■ What is required
With the pictures omitted, write out the entries that follow exactly as they stand.

[Screenshot grounding data]
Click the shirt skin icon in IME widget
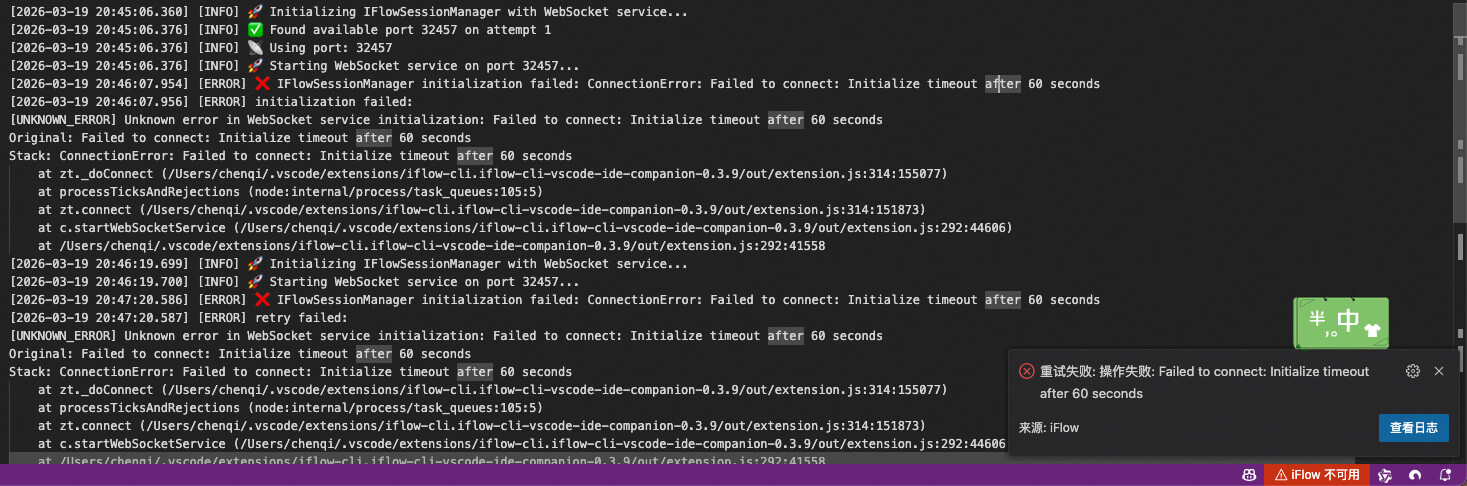The height and width of the screenshot is (486, 1467). pos(1371,329)
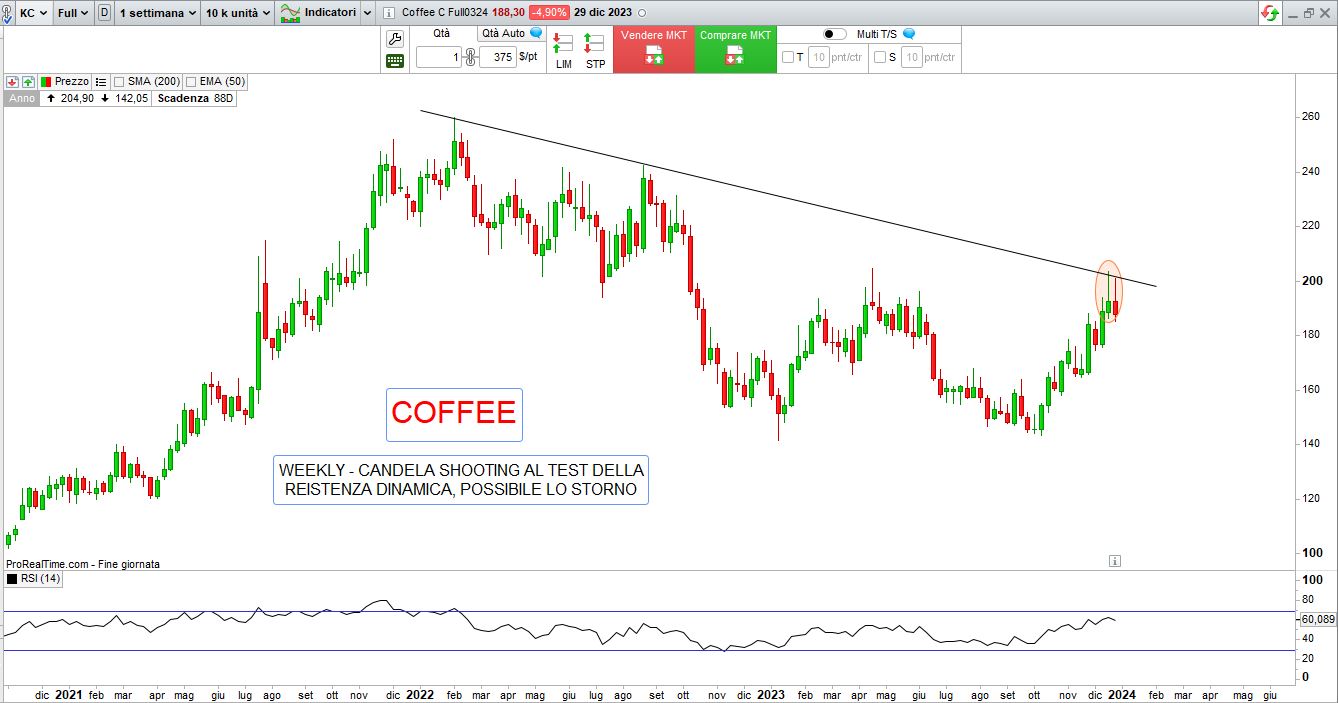Check the T target checkbox

788,57
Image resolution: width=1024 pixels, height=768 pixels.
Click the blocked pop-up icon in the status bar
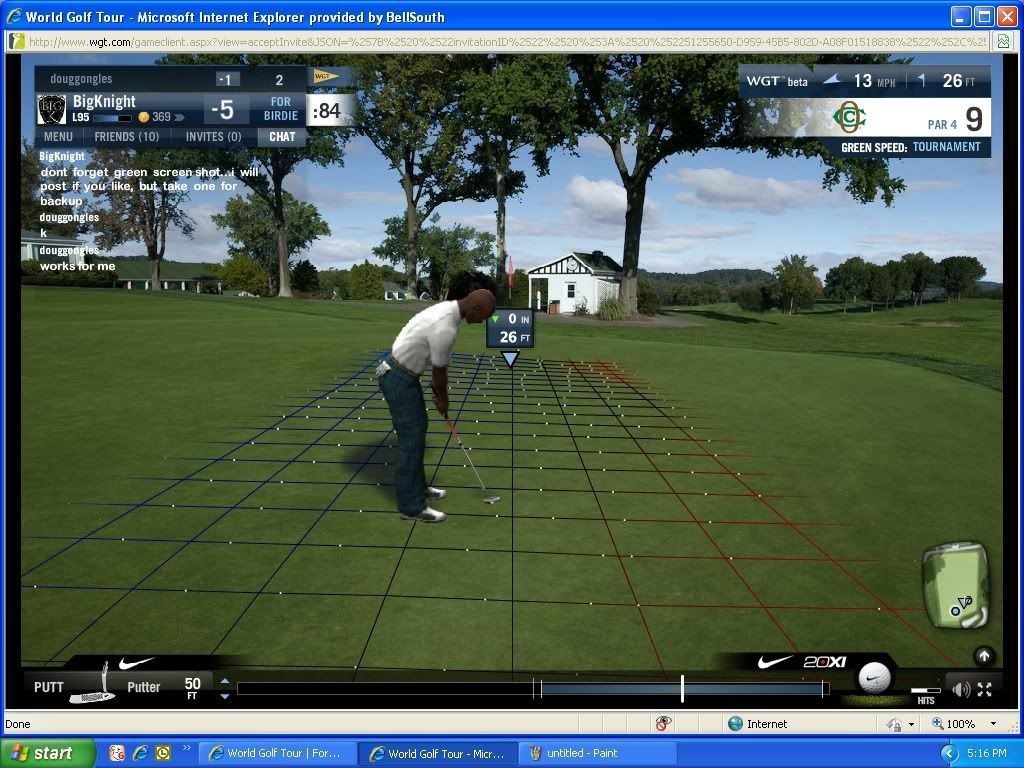point(663,723)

■ Solution
Click the shirt skin icon in IME widget
The height and width of the screenshot is (486, 1467). pos(1371,329)
Check the T target checkbox

788,57
Image resolution: width=1024 pixels, height=768 pixels.
Click the blocked pop-up icon in the status bar
point(663,723)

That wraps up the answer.